Un bouclier ciblé pour le mois d’avril
Le coût global de ce plan est estimé à près de 70 millions d'euros. Contrairement aux crises précédentes, celle-ci est marquée par une forte volatilité des cours liée au blocage du détroit d'Ormuz et à des arrêts de production dans le Golfe.
Pour garantir la responsabilité des finances publiques, ces mesures sont strictement limitées à la période du mois d'avril 2026 et seront financées par des annulations de crédits au sein des ministères concernés. Elles s'appliquent aussi bien à l'Hexagone qu'aux territoires d'Outre-mer.
Trois secteurs prioritaires sous perfusion
Le plan se décline en aides directes calibrées pour répondre à l'urgence de chaque filière :
- Transports routiers (50 M€) : Les TPE et PME du transport de marchandises et de voyageurs, justifiant de difficultés de trésorerie, recevront une aide forfaitaire exceptionnelle équivalente à 20 c€/L. Un guichet dédié sera prochainement ouvert.
- Agriculture (14 M€) : Les agriculteurs bénéficieront d'une exonération totale du droit d'accise sur le GNR (Gazole Non Routier) pour le mois d'avril. Par ailleurs, la France demandera dès lundi à Bruxelles la suspension du mécanisme d'ajustement carbone (MACF) sur les engrais pour préserver la compétitivité des exploitations.
- Pêche (5 M€) : Une aide de 20 c€/L sera accordée sous forme de remboursement sur les factures de carburant. L'objectif est de permettre aux navires de continuer à sortir en mer malgré des coûts d'énergie représentant jusqu'à 35 % de leur prix de revient.

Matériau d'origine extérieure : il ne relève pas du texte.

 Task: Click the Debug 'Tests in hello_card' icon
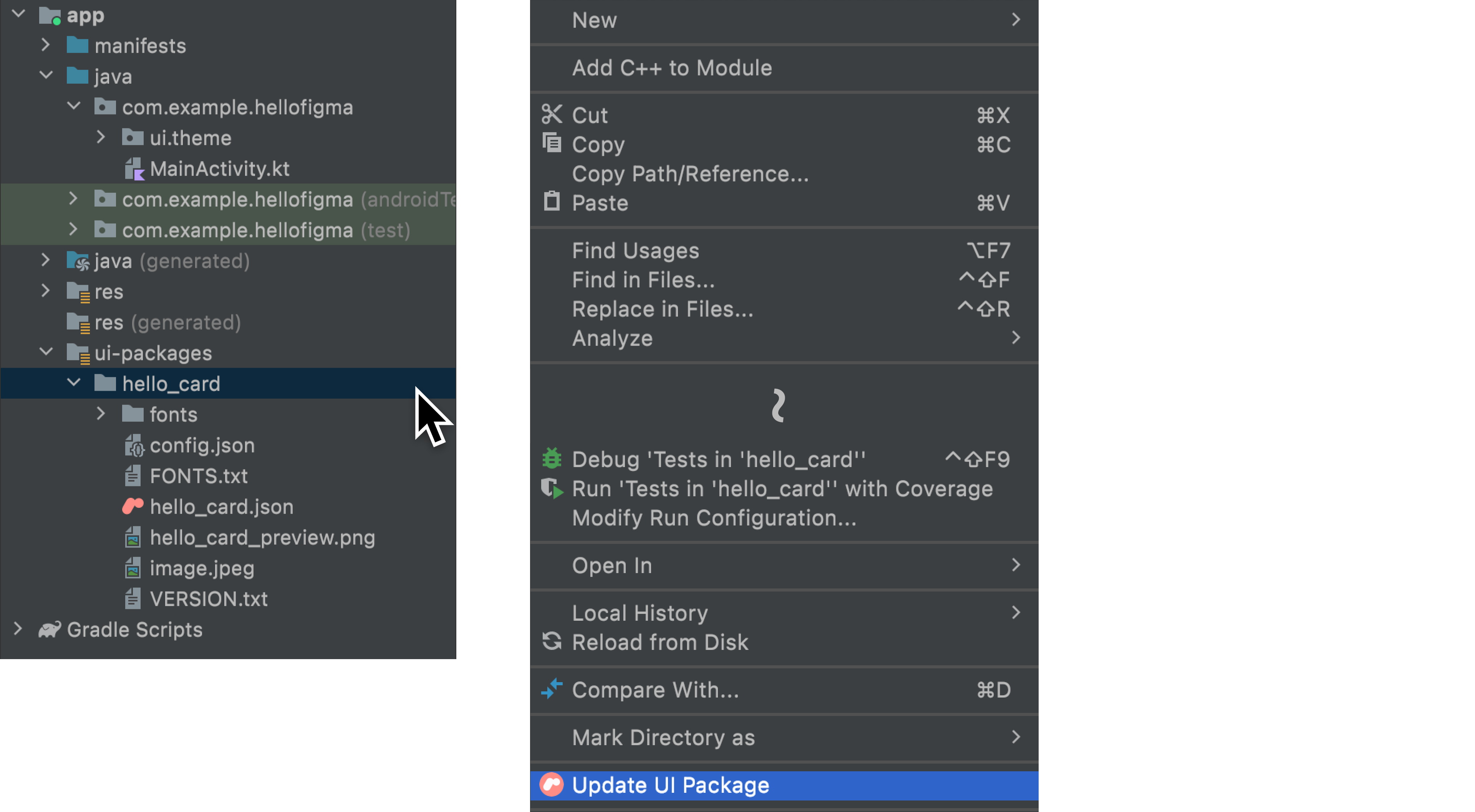pyautogui.click(x=553, y=459)
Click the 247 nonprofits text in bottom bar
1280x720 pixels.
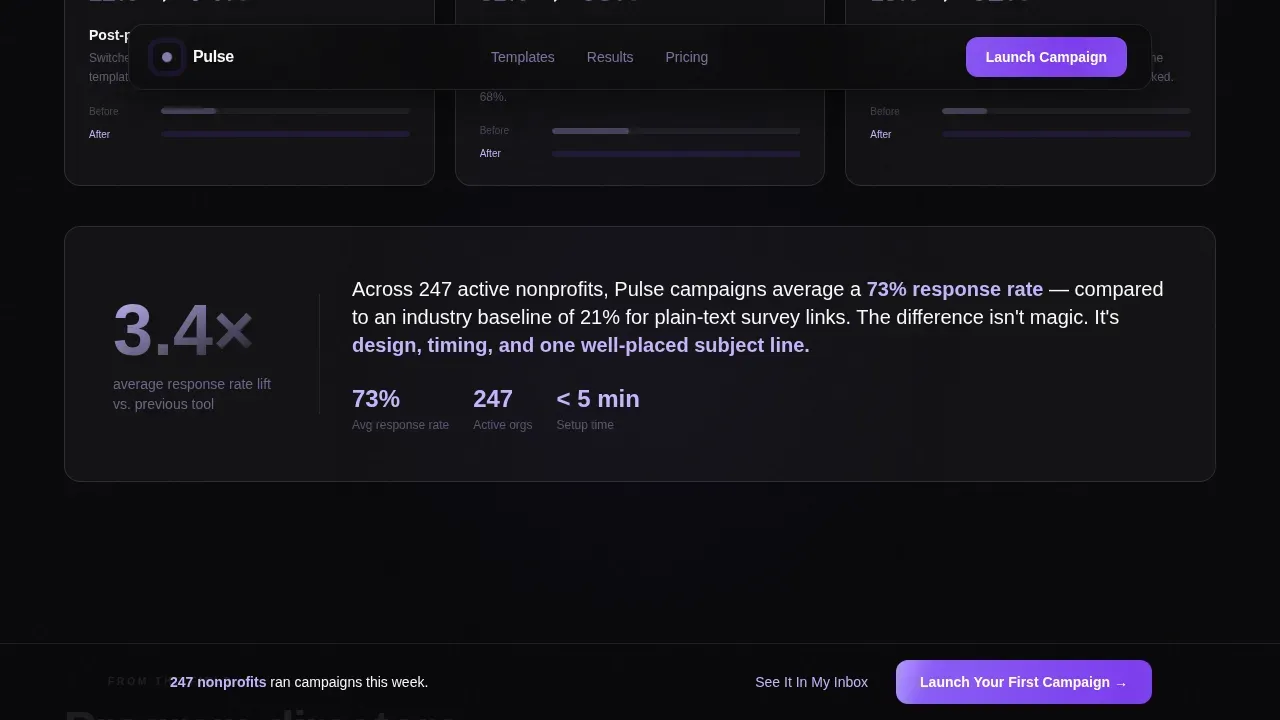(218, 682)
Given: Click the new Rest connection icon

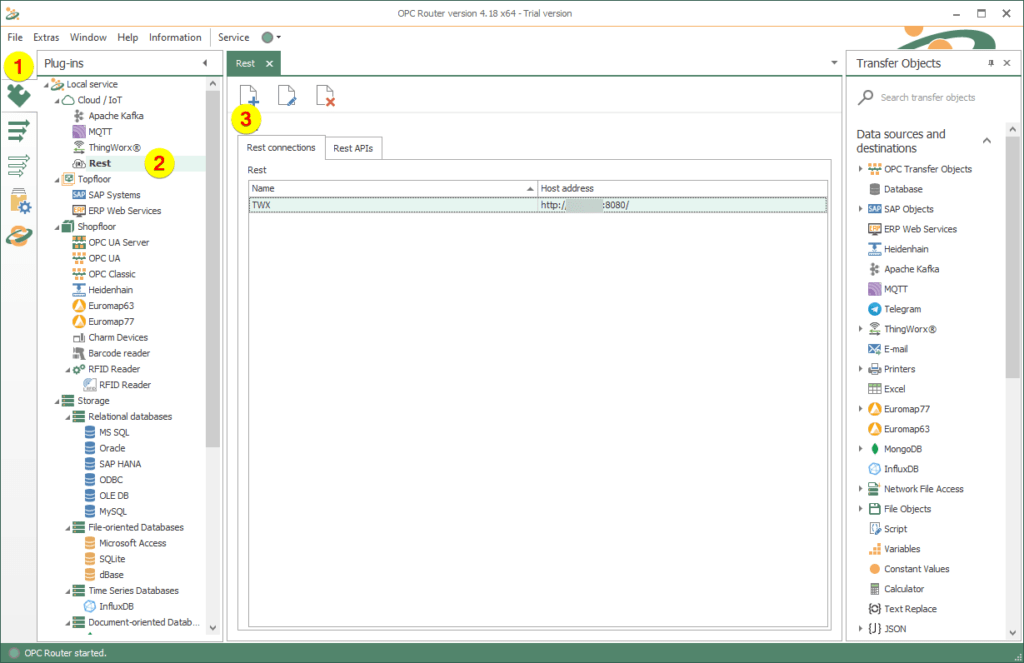Looking at the screenshot, I should click(x=249, y=96).
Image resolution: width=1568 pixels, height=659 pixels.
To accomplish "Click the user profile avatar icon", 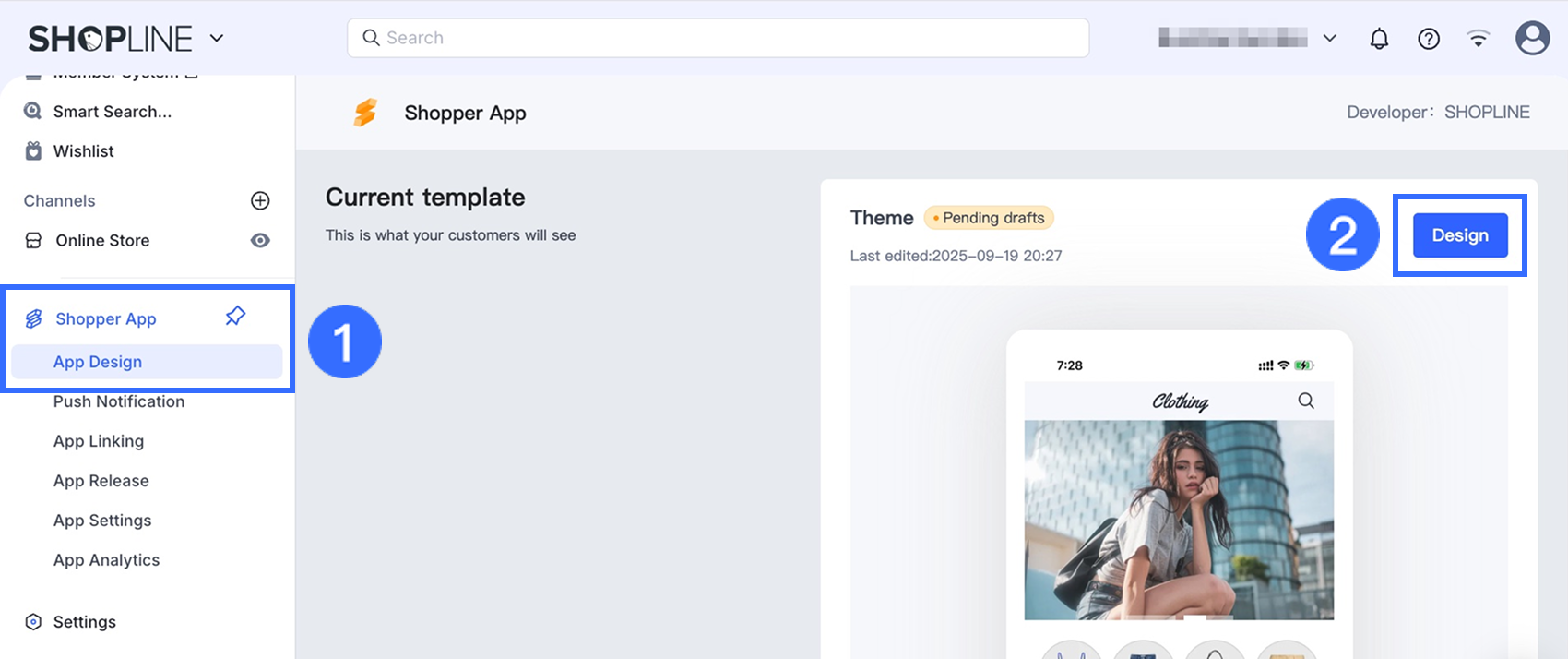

Mesures de trésorerie et solidarité inter-filières
Au-delà des aides directes, le Gouvernement active plusieurs leviers pour soulager la trésorerie des entreprises :
- Facilités fiscales et sociales : Report de cotisations et étalement des échéances fiscales sans frais ni majoration.
- Prêts « Boost carburants » : Un dispositif opéré par Bpifrance permettant aux TPE d'emprunter jusqu'à 50 000 € sur une durée de 1 à 3 ans.
- Médiation : Le Médiateur des entreprises est mobilisé pour surveiller les délais de paiement et éviter que les petites structures ne soient pénalisées par les donneurs d'ordre.
Cap sur la décarbonation
Si l'urgence est au soutien financier, l'exécutif prépare déjà l'après-crise. Ce plan de soutien est le prélude à un "grand plan d’électrification des usages" qui sera présenté la semaine prochaine. S'inscrivant dans la suite de la Programmation Pluriannuelle de l'Énergie, ce projet vise à décarboner définitivement l'industrie, les transports et le logement pour réduire la dépendance de la France aux hydrocarbures importés.
Face à la hausse des prix du carburant, Roland Lescure, ministre de l’Économie, a exclu ce 26 mars sur RTL toute baisse générale des taxes ou tout plafonnement à la pompe. Seules des aides ciblées, réservées aux « gros rouleurs » et à certains professionnels, seront annoncées « dans les tout prochains jours ». Un choc de prix, pas de pénurie, assume-t-il. L'objectif est clair: Bercy choisit ses protégés, et préfère aider certains plutôt que tous.